When Do You Stop Worrying?

I remember as a boy, I would spend much of the summer at my grandparents who lived in the same town. That was because two cousins from another community would come for the summer. On Saturday nights we would go to the movies which was just across the street from our grandparents. When the movie was over I could always look across the street and see grandma looking out through those old blinds. I thought how silly that was. Later, as a young married adult, my parents told me if they were traveling that grandma wanted them to call when they reached their destination. How silly that was. Fast forward now about a dozen years. I realized that it wasn't silly at all. It was an act of extreme love. Grandma wasn't being nosy, she simply loved me, my cousins and my parents with a love that could not be expressed in words.
As a parent myself and a grandparent, I know understand that love. We want to make sure our family is safe. We have an unconditonal love, although my teenage children doubted that. We would easily give up our life for theirs. Unfortunately, that is not always possible. I have worked with many families who have lost a child or grandchild. There are no words that can comfort them. It's out of sync! Parents are supposed to die before their kids. Our kids are not supposed to suffer, to feel pain, to feel alone, lost and empty. But they do. When I have heard someone say to a grieving parent, "You'll get over it," I sometimes chime in by saying, "No. You will never get over it. You are not supposed to." I have heard people say, "God needed them more than we do." Nonsense!! Nobody needed that son or that daughter more that the parent and grandparent. Yes, they are certainly in a better place, but we want them with us. To say that God needed them more depicts a mean God that I could not worship.

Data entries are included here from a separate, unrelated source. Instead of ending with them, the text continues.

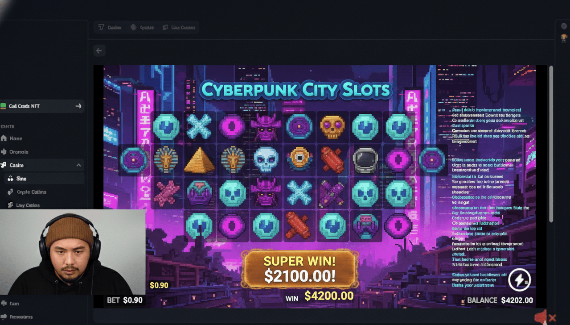The height and width of the screenshot is (325, 570).
Task: Click the home icon beside Nane
Action: (x=4, y=138)
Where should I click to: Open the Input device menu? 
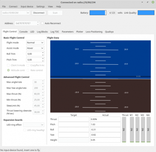[x=27, y=7]
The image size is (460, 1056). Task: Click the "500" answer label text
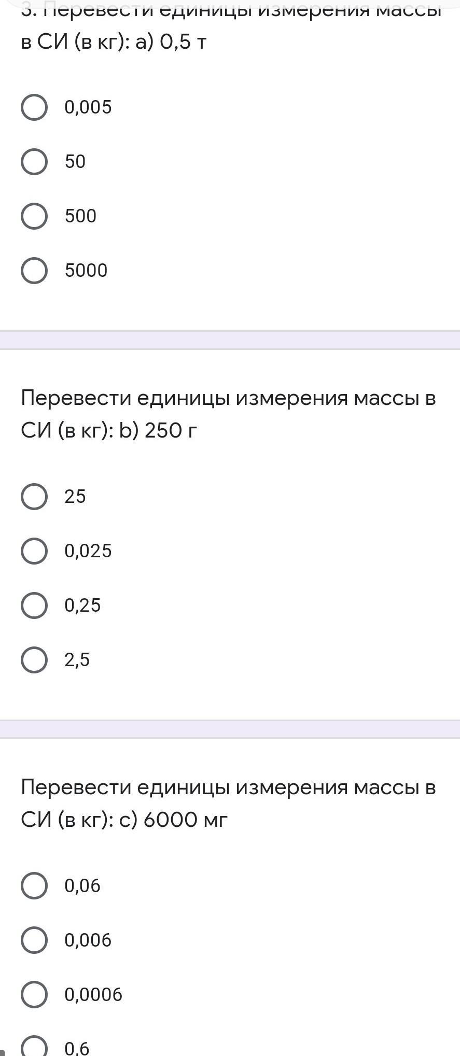80,216
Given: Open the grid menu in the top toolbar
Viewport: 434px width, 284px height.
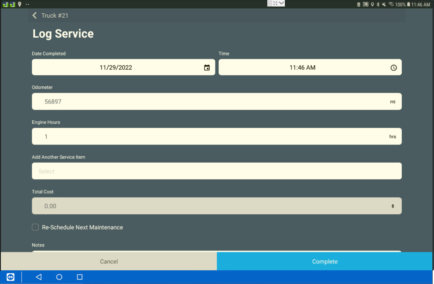Looking at the screenshot, I should (x=270, y=3).
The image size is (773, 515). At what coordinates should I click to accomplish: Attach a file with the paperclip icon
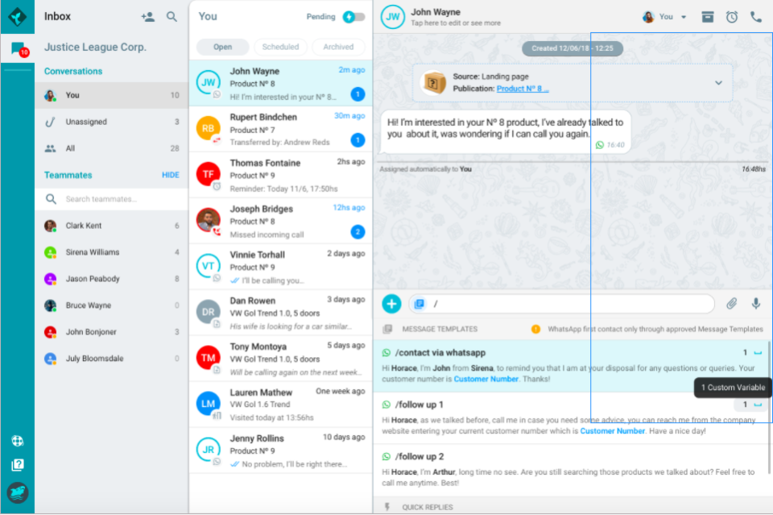click(x=733, y=304)
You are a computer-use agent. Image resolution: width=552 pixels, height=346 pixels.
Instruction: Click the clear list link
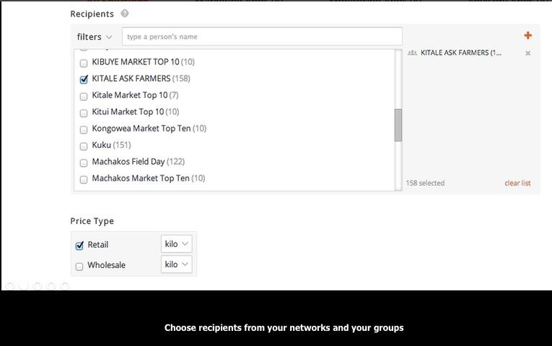(517, 183)
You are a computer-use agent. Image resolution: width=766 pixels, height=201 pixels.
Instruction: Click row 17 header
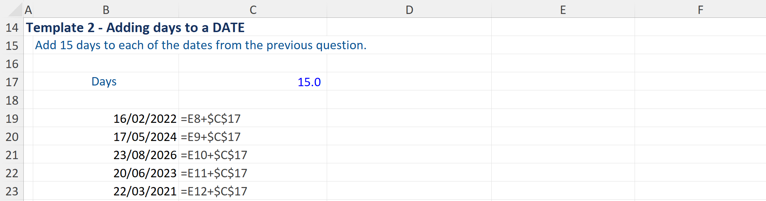(x=12, y=82)
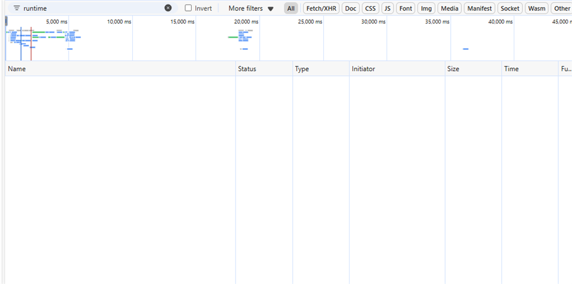Filter by Other request types
The height and width of the screenshot is (284, 572).
click(x=561, y=9)
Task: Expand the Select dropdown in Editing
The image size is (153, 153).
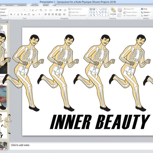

But I can tell you this much, when we hurt God hurts. When we weep, God weeps. The shortest verse in the Bible says, "Jesus wept." Two words......Jesus wept. He cried. He felt the inner pain and he felt it for us. Jesus does not take away the pain, because pain is part of life. But he does give us a "peace that passes understanding." And God understands what we go through. He watched as his Son was rejected, as he was spit upon, as he was beaten and as he died. God's heart was broken. But God also watched on that glorious morning as the stone was rolled away and as his Son came back to life. And that's what he promises us. In this world there is pain, there is sorrow and suffering. But as Christ rose from the grave so shall those who believe. The grave is "the valley of the shadow of death," but it is not the final destination. "Yea, though we PASS THROUGH the valley......" Hear that, we pass through. If you are a parent or grandparent you absolutely know what it is to hurt for your child. You know what it is to worry. And sadly, some of you know what it is to get that dreaded call or knock on the door. Words cannot describe that pain, but remember "Jesus wept." He wept for you, but he also rose from the grave for you and for those you love.